Crow winced, as if the memory still stung.

"I left. I didn't ever return."

He curled up, looking at Rowan eating the sweet dully, then toying with the sweet tossed into his lap. "I don't think that's true," he informed him slowly. "I prefer salty and savory food to sweet. Maybe because I never had sweet foods growing up. I only like sweet fruits."

"Hana likes sweets, though."

He crouched and drew his fingers slowly through the circle of salt, mussing the granules and sitting cross-legged. "I don't think we're as different from humans as people think," he told him. "I don't feel—any different than the humans around me. I react to things the same way, basically. Have the same emotions. I've lived among humans my whole life. I don't mind it. I'm not—I don't dislike humans at all. I don't think I'm above them. I've had friends, over the years. Hana has taken lovers. We often have to leave for new places, though—vampires find us, or some calamity hits, or we're driven out because the humans sense something strange about us, or—we just go too long without aging."
 
The response Crow gave was sullen, "Aye I suppose you did. I fear I wasn't listening as hard as I could have before." His eyes down cast watching a dozen berries of his namesake roll about his palm. "So by both circumstance and society you two became outsiders? By your own people you were given a choice no one should have ever had to chose." Crushing two berries between his thumb and forefinger Rowan presented the crushed fruit to Crow in a half hearted attempt to see their effectiveness. "No one should be a slave, especially by their own people. I have no place to say it, but you did chose the only option that was pure."

There was a moment of painful wincing on the changlings face. He was able to escape and be a slave no more. A sympathy for these two lost souls similarly wished to avoid that fate ever again. Yet, Rowan had come and shattered that idyllic dream for them. There wasn't any sorry about it that could repair the damage already done, nor was Rowan truly willing to just give up the goat now and release them. Though he felt an ache in him that wished many things in life had gone differently.

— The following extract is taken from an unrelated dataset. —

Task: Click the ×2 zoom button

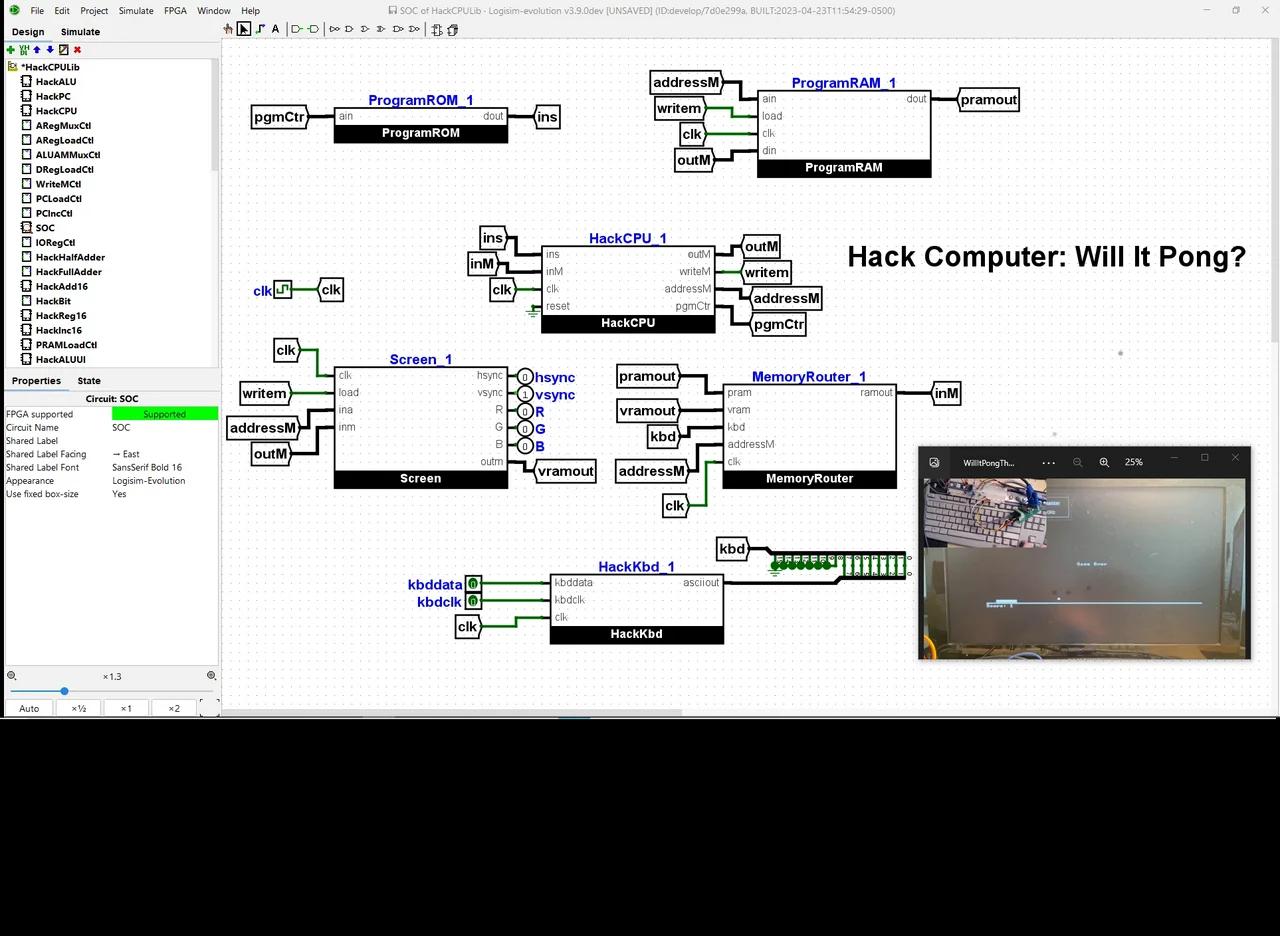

"Keep the sweets, you can give them to your sister when we are finished with today. I don't suppose the rowanberries are doing anything?" Mulling over his thoughts, he sucked the juice from his fingers. He made a chuckle at a few wandering thoughts. "Well with as much salt as I have now, I'd be able to affect a pig more then I would a fae. At least we'd get something satisfying out of these random treats and trinkets."

Rowan sighed, off topic he idlely admitted, "You know I've never actually seen the tree I'm named after?" Looking to Crow he laughed as if it was a joke that even Rowan didn't readily know the punchline to. Then his face settled as he looked the fae over. He had very intimate detail of all of Crow's features. "No, you both look very similar. My experience with fae is, unpleasant, but I could see how in the right circumstances you would act similar as well. Though I don't know if you know this, but you smell very diffrent from a human. That's the only way I found out there was a fae near me. But you are just a living being trying to carve out what life you can in this world. With all your magics, glamours, and charms even the mighty fae can be just two people living a modest life." Amber eyes sat before Crow, shameful and apologetic. Long tresses of wavy brown hair hanging messy about his face. Rowan felt like the lost broken man he was. "When this is all over, maybe we can all be free." His voice, deep and mournful, was a pessimistic declaration of hope.